# Higgs uncertainty 

In [1]:
import numpy as np
import os
import importlib
import tensorflow as tf

2025-04-08 22:07:23.901403: I tensorflow/core/platform/cpu_feature_guard.cc:193] This TensorFlow binary is optimized with oneAPI Deep Neural Network Library (oneDNN) to use the following CPU instructions in performance-critical operations:  SSE4.1 SSE4.2 AVX AVX2 AVX512F FMA
To enable them in other operations, rebuild TensorFlow with the appropriate compiler flags.


## Prepare the data

In [2]:
### FIXME: this part should download the data file from Zenodo 
training_data_dir = "/scratch-cbe/users/robert.schoefbeck/Higgs_uncertainty/data/"
selection = "lowMT_VBFJet"

In [3]:
import common.datasets_hephy as datasets_hephy
from data_loader.data_loader_2 import H5DataLoader

In [4]:
dl = datasets_hephy.get_data_loader(data_directory=training_data_dir, process=None, selection=selection)

In [5]:
### FIXME: maybe we want to add some data plots here

## Train the models

In [6]:
model_dir = "./demodir/models"
processes = ['htautau','ztautau','ttbar','diboson']
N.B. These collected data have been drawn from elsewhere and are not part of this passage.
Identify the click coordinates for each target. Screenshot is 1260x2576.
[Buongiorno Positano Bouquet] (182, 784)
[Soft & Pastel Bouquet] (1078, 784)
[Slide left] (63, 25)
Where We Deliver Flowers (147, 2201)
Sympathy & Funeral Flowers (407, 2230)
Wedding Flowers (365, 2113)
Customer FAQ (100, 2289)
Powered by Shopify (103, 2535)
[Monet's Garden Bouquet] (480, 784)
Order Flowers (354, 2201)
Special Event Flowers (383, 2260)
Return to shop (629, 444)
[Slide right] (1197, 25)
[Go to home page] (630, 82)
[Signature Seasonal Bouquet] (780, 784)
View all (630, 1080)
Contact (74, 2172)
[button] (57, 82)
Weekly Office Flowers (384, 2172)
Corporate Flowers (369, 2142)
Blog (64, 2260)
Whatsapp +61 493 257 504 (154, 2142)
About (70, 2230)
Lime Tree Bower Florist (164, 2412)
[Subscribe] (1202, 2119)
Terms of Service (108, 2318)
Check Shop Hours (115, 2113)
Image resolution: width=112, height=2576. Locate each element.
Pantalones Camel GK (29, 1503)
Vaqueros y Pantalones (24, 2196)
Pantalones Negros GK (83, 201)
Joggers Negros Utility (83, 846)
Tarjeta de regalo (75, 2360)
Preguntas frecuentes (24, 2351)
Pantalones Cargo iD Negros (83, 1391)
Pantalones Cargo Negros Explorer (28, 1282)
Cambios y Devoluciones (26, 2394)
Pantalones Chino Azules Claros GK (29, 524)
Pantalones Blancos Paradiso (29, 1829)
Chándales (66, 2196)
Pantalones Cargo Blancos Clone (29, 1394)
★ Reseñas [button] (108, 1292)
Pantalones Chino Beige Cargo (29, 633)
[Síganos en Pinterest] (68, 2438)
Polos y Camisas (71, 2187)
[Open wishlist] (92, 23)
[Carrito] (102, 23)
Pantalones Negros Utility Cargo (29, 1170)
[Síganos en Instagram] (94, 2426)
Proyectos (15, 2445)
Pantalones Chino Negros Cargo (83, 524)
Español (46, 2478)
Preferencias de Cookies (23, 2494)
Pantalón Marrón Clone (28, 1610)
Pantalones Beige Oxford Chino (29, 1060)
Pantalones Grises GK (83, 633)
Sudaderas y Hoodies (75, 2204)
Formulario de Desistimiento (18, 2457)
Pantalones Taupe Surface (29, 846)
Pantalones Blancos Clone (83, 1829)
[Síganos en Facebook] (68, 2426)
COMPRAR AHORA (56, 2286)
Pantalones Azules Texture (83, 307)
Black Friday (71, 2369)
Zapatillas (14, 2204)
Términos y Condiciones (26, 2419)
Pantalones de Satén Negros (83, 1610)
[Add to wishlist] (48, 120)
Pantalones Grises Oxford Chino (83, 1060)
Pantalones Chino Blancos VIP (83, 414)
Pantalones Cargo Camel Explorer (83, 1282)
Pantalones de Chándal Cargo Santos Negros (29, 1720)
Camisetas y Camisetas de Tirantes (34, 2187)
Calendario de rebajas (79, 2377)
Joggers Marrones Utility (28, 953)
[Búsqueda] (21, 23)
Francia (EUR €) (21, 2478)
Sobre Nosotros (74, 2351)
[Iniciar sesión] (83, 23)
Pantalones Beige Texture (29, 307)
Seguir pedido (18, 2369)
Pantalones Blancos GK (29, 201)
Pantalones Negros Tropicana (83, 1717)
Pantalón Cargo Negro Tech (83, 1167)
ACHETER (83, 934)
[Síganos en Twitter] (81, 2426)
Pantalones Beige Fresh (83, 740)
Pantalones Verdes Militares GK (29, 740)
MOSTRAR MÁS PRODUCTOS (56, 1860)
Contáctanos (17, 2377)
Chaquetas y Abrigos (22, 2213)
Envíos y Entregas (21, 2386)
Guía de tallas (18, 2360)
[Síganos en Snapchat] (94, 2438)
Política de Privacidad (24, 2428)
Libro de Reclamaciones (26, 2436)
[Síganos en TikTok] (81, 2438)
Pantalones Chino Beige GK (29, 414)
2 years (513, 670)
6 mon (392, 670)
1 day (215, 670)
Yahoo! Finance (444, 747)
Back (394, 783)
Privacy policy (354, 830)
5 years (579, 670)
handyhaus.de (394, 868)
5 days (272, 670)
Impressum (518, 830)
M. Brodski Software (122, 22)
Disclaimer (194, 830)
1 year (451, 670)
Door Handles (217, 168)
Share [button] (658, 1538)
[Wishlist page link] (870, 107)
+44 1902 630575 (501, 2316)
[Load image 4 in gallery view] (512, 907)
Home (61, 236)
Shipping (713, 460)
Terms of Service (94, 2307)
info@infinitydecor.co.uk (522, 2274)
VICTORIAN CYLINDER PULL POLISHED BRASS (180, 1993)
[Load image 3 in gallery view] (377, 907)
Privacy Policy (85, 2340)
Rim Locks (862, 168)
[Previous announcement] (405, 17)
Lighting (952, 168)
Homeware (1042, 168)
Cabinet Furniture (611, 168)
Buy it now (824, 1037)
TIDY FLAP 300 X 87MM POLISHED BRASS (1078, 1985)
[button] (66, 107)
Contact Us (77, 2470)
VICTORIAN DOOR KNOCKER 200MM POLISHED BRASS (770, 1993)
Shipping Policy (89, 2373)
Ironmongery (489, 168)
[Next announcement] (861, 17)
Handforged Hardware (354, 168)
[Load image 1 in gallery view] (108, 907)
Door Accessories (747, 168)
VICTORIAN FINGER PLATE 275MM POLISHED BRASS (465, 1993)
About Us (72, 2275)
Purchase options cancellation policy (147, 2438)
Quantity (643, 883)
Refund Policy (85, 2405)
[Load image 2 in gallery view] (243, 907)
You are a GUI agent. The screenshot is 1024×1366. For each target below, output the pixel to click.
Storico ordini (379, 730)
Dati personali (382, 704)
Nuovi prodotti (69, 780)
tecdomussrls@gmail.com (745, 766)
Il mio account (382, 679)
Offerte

### Inclusive Crosssection

In [7]:
from ML.IC.IC import InclusiveCrosssection

In [8]:
ic_name = f"IC_{selection}"
ic_model_directory = os.path.join( model_dir, "IC" )
os.makedirs(ic_model_directory, exist_ok=True)
filename = os.path.join(ic_model_directory, ic_name)+'.pkl'
print ("Training.")
ic = InclusiveCrosssection()

ic.load_training_data(datasets_hephy, training_data_dir, selection)
#ic.train             (datasets_hephy, mva_selections.selections[args.mvaSelection] if args.mvaSelection is not None else None, small=True)
ic.train             (datasets_hephy, None, small=True)

ic.save(filename)
print ("Written %s"%( filename ))

print(f"Trained IC for this selection: {selection}")
print(ic)

Training.


Computing weight sums:   0%|                                                                        | 0/10 [00:04<?, ?batch/s]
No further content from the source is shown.